In "The Glass Managerie", by Tennessee Williams, symbols are used to describe the characters in the play. Laura, a very frail and insecure character from the play, lives in a world of illusions. Crippled with one leg shorter than the other from a childhood illness, she lives her life through her collection of glass animals. They provide Laura's refuge from reality. One particular glass animal the "fragile and rare" unicorn symbolizes the character's sufferings. The brilliant use of the imagery of the glass unicorn helps express the emotional anguish of Laura. Only when the unicorn loses its horn, and become like the other glass horses does Laura too break free from her fantasy world and snap into reality and realize that she is not a "freak" as she thought she was. .

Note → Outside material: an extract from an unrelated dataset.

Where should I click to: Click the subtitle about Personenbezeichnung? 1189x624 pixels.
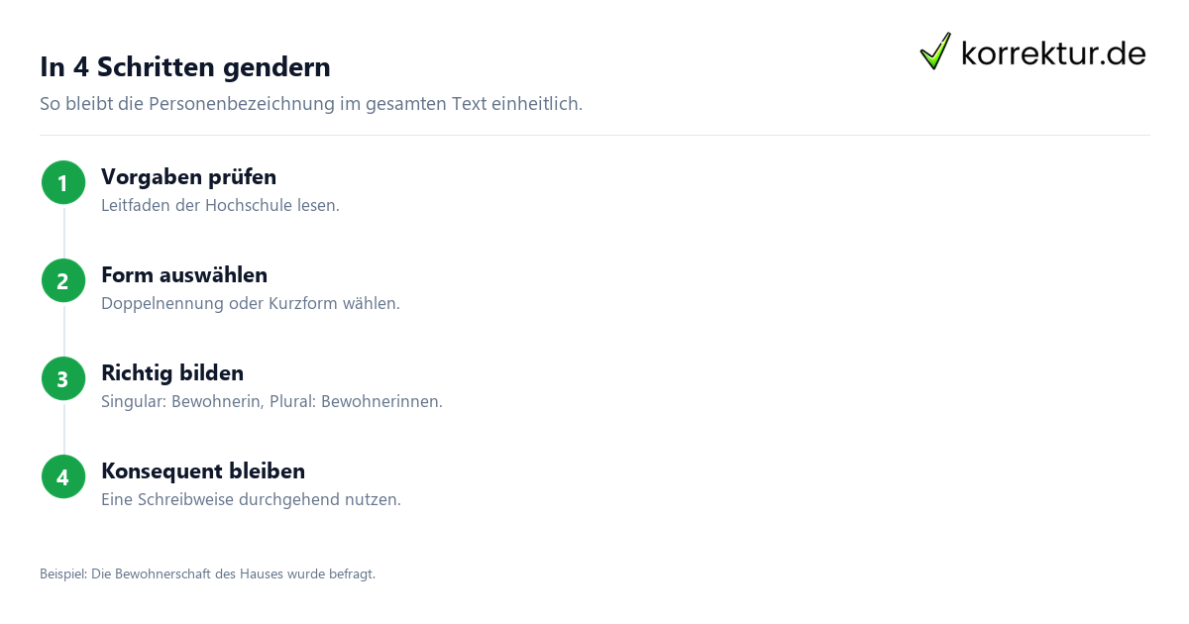tap(311, 104)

The obsession that Laura has for her glass ornaments is first eminent in scene two where she is seated in her delicate ivory chair, washing and polishing her collection. It is also in this scene where it is obvious that her mother has criticized her many times for her unusual fascination of the glass animals because at the sound her mother approaching, she nervously shoves away them away. And before entering the room, the mother, Amanda, peeks through the door to see what Laura is doing and "purses her lips, opens her eyes very wide, rolls them upward and shakes her head".
Amanda scorns Laura for deceiving her by pretending to go to business school even though she dropped out. Her reason was that "it frightened her so bad it made her sick in the stomach". Because Laura does not have the courage to live a normal sociable life, the glass animals in this scene represent her hopes and dreams of another life. This fantasy life that Laura longs for is probably why she thought she could get away with deceiving her mother about going to business school.
In scene three, the glass ornaments represent Laura's shattered emotion. Amanda and her son Tom get into a quarrel.